The most important point about this feature is the fact that, in hindsight, this is so obvious and I’m surprised that OpenAI still hasn’t shipped the same feature for their incredibly popular ChatGPT voice mode. Perplexity’s iOS voice assistant isn’t using any “secret” tricks or hidden APIs: they’re simply integrating with existing frameworks and APIs that any third-party iOS developer can already work with. They’re leveraging EventKit for reminder/calendar event retrieval and creation; they’re using MapKit to load inline snippets of Apple Maps locations; they’re using Mail’s native compose sheet and Safari View Controller to let users send pre-filled emails or browse webpages manually; they’re integrating with MusicKit to play songs from Apple Music, provided that you have the Music app installed and an active subscription.
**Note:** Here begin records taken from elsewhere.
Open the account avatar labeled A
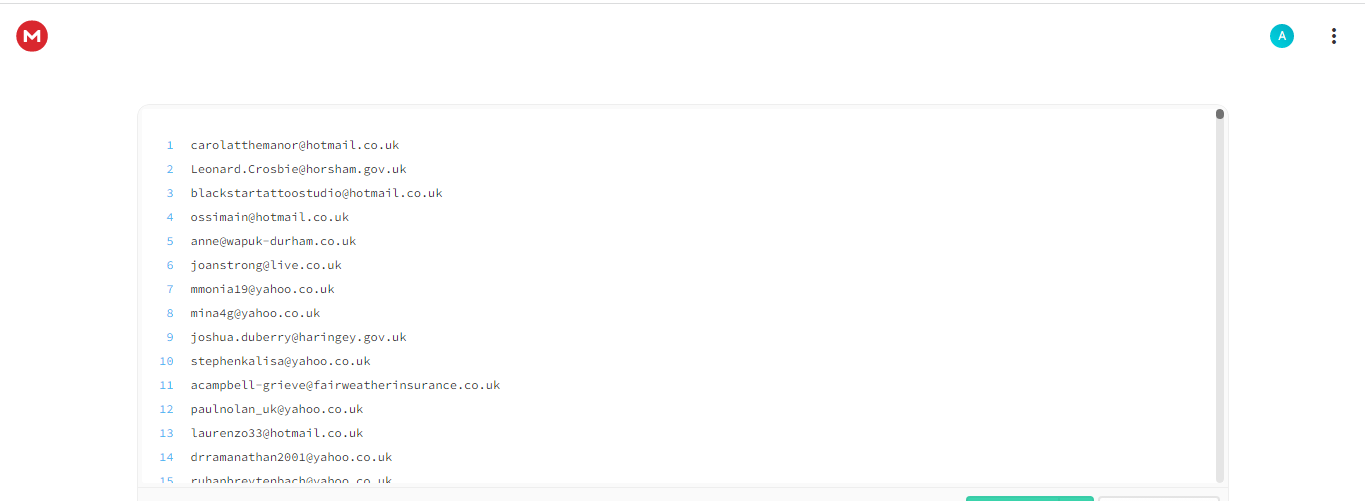This screenshot has width=1365, height=501. 1281,36
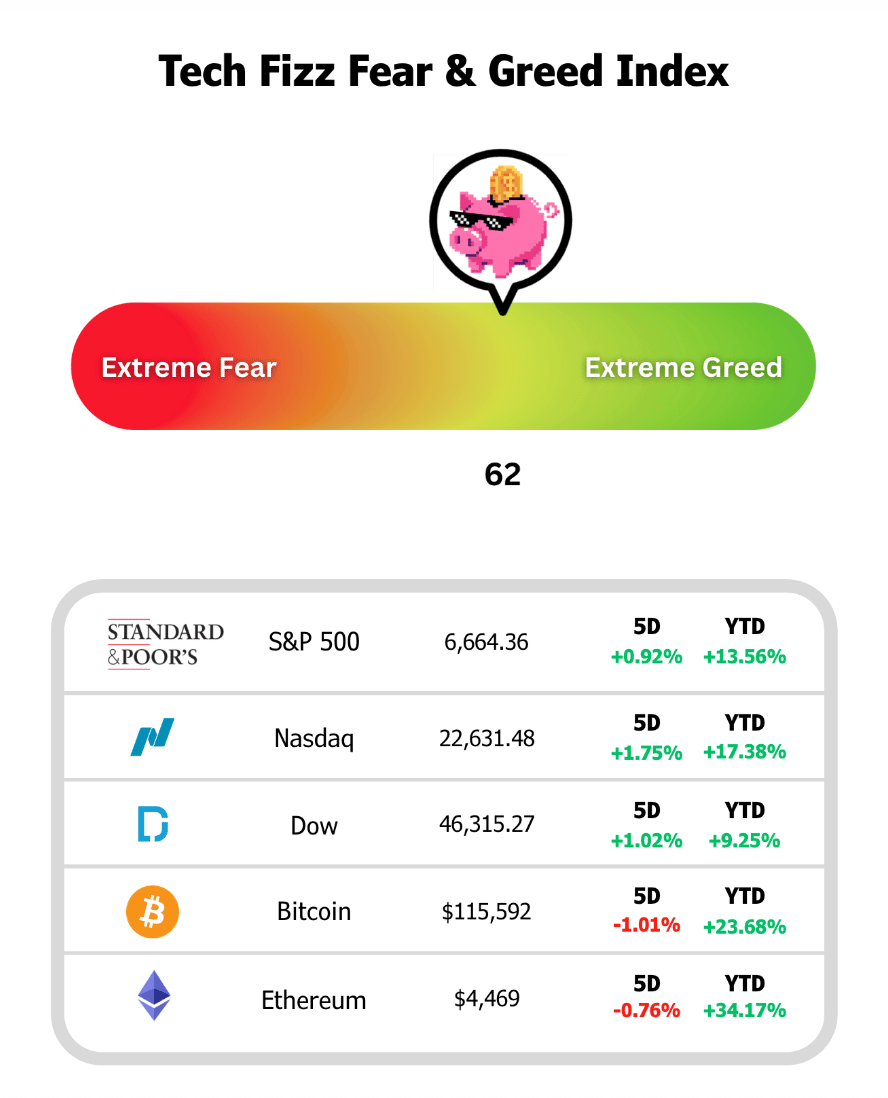
Task: Select the S&P 500 row name
Action: click(x=314, y=642)
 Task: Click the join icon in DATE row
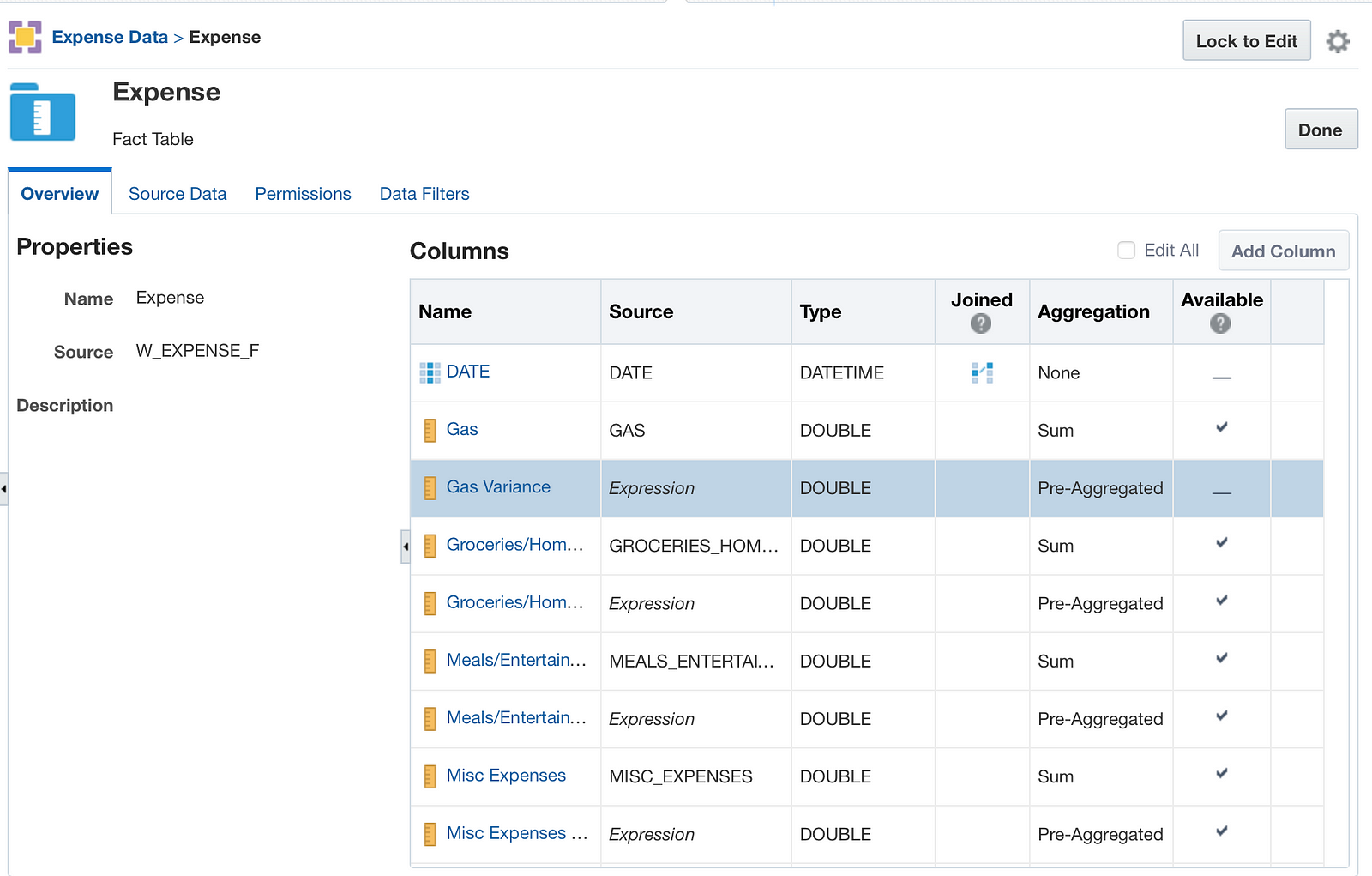point(982,372)
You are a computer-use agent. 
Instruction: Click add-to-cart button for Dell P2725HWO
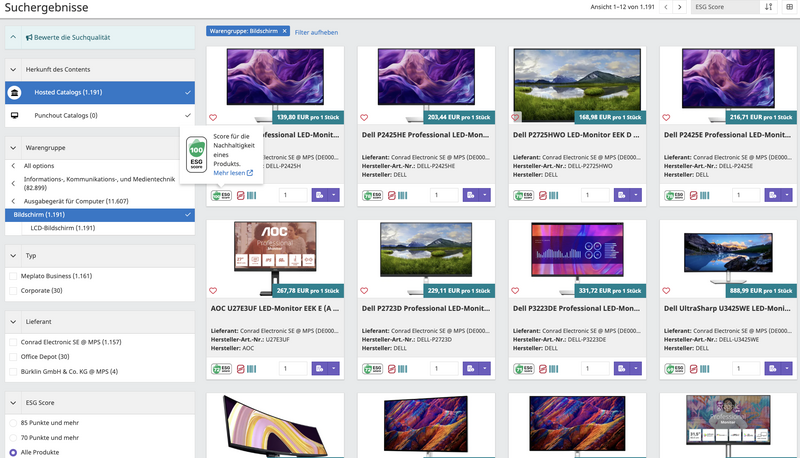pos(619,195)
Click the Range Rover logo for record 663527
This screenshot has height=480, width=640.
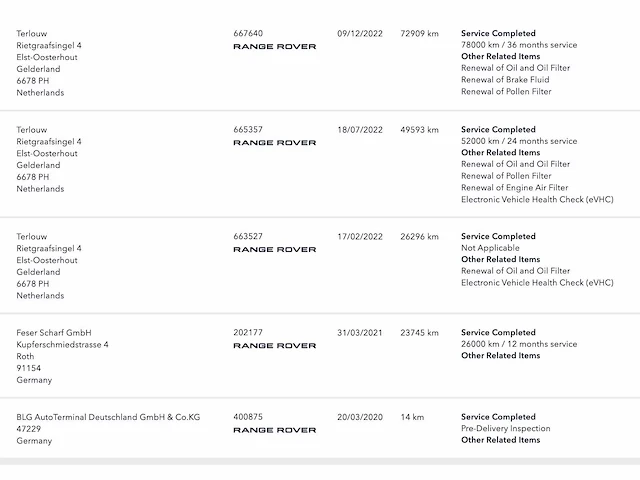275,249
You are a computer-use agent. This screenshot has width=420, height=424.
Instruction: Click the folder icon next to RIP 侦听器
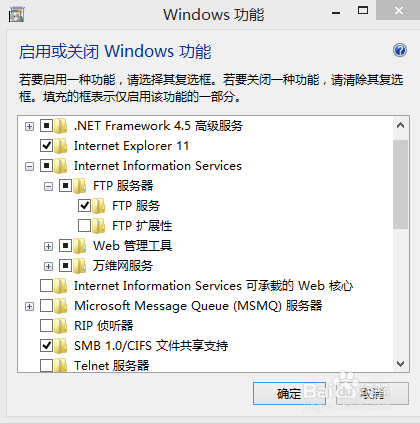click(x=61, y=326)
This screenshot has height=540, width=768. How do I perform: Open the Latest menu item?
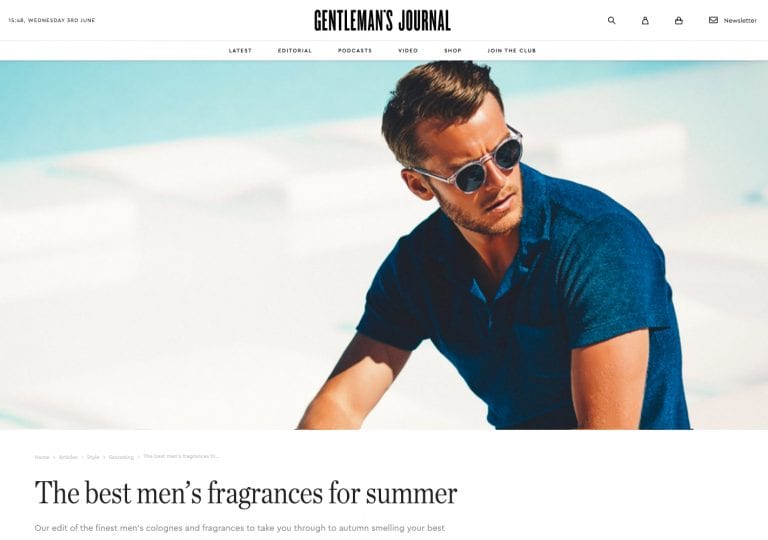coord(240,50)
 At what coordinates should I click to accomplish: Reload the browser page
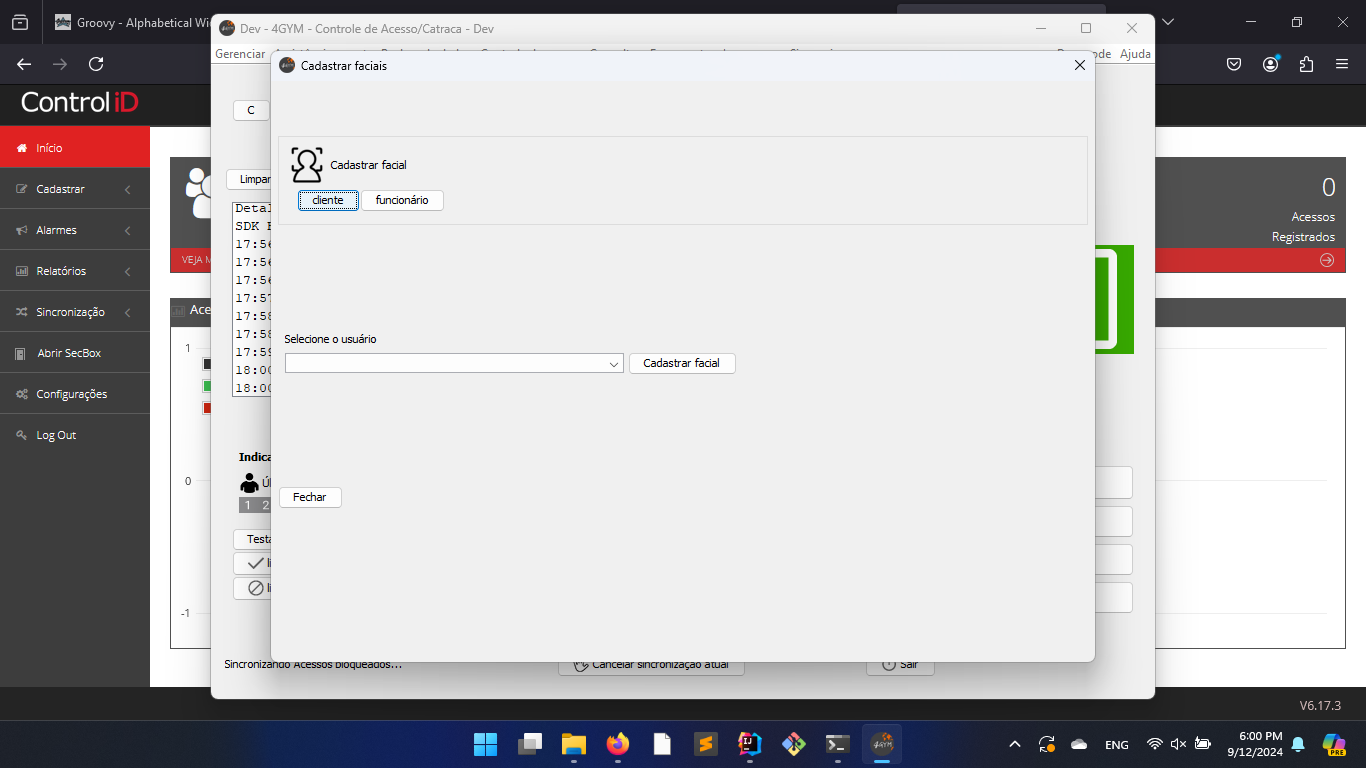(96, 64)
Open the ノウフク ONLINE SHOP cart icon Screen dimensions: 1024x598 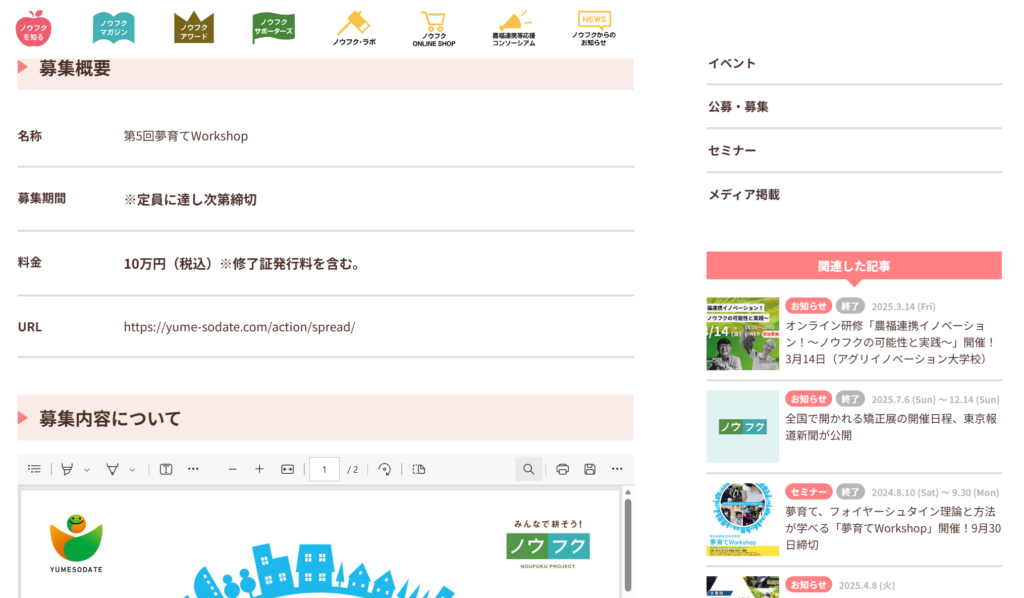click(433, 28)
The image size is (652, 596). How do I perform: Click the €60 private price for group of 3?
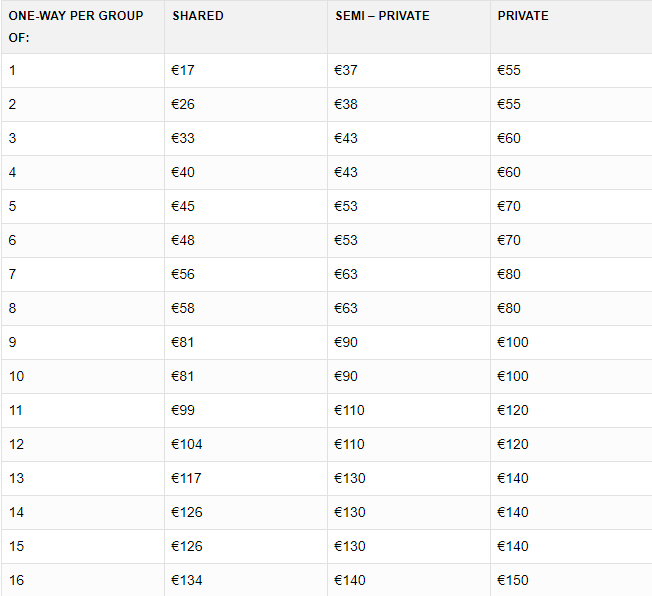coord(509,138)
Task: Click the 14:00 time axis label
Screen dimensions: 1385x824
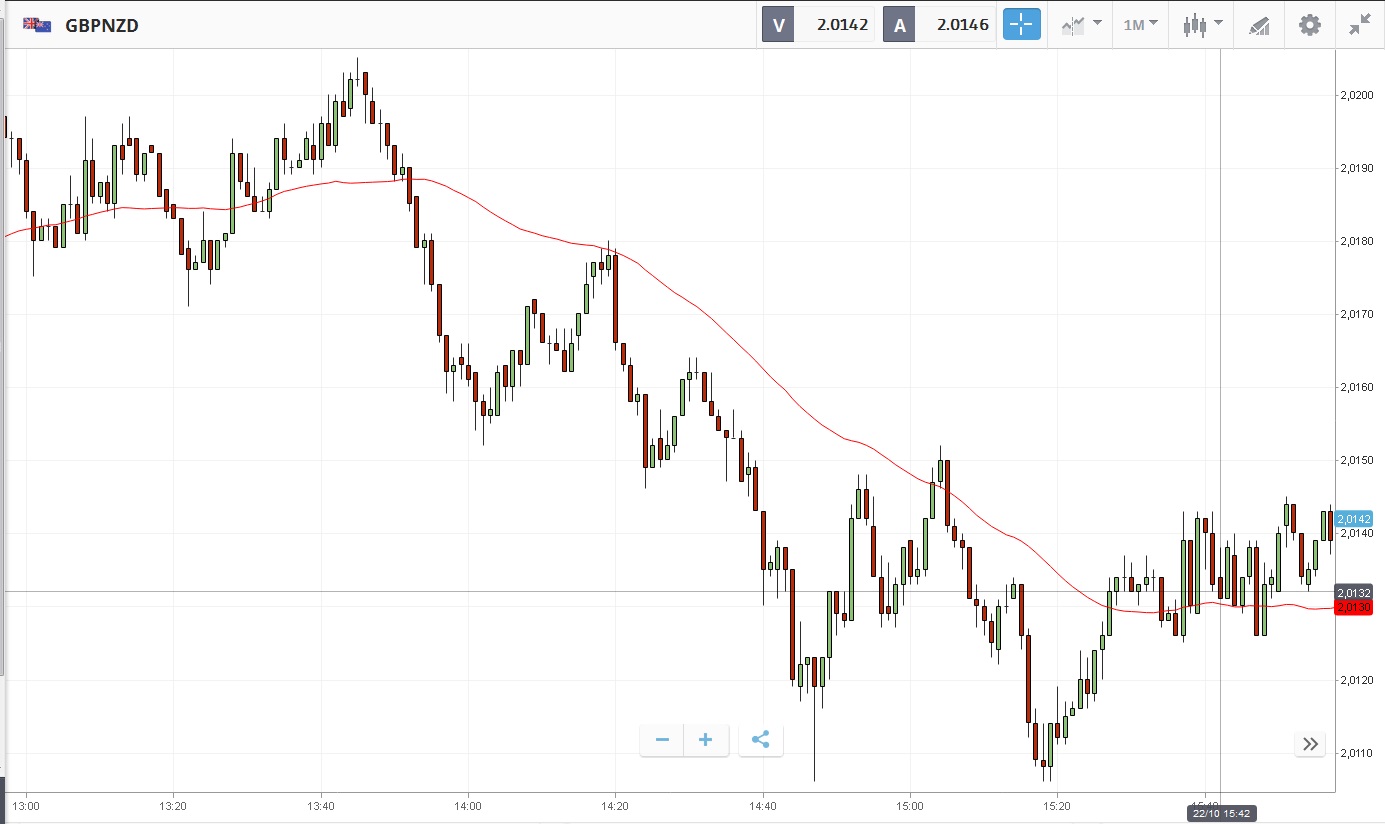Action: (468, 805)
Theoretically, there is nothing stopping Perplexity from rolling additional frameworks such as ShazamKit, Image Playground, WeatherKit, the clipboard, or even photo library access into their voice assistant. Perplexity hasn’t found a “loophole” to replicate Siri functionalities; they were just the first major AI company to do so.

It’s been a few months since Perplexity rolled out their iOS assistant, and, so far, the company has chosen to keep the iOS integrations exclusive to voice mode; you can’t have text conversations with Perplexity on iPhone and iPad and ask it to look at your reminders or calendar events.

Anthropic, however, has done it and has become – to the best of my knowledge – the second major AI lab to plug directly into Apple’s native iOS and iPadOS frameworks, with an important twist: in the latest version of Claude, you can have text conversations and tell the model to look into your Reminders database or Calendar app without having to use voice mode.

Read more


Claude’s Chat History and App Integrations as a Form of Lock-In

Earlier today, Anthropic announced that, similar to ChatGPT, Claude will be able to search and reference your previous chats with it. From their support document:

You can now prompt Claude to search through your previous conversations to find and reference relevant information in new chats. This feature helps you continue discussions seamlessly and retrieve context from past interactions without re-explaining everything.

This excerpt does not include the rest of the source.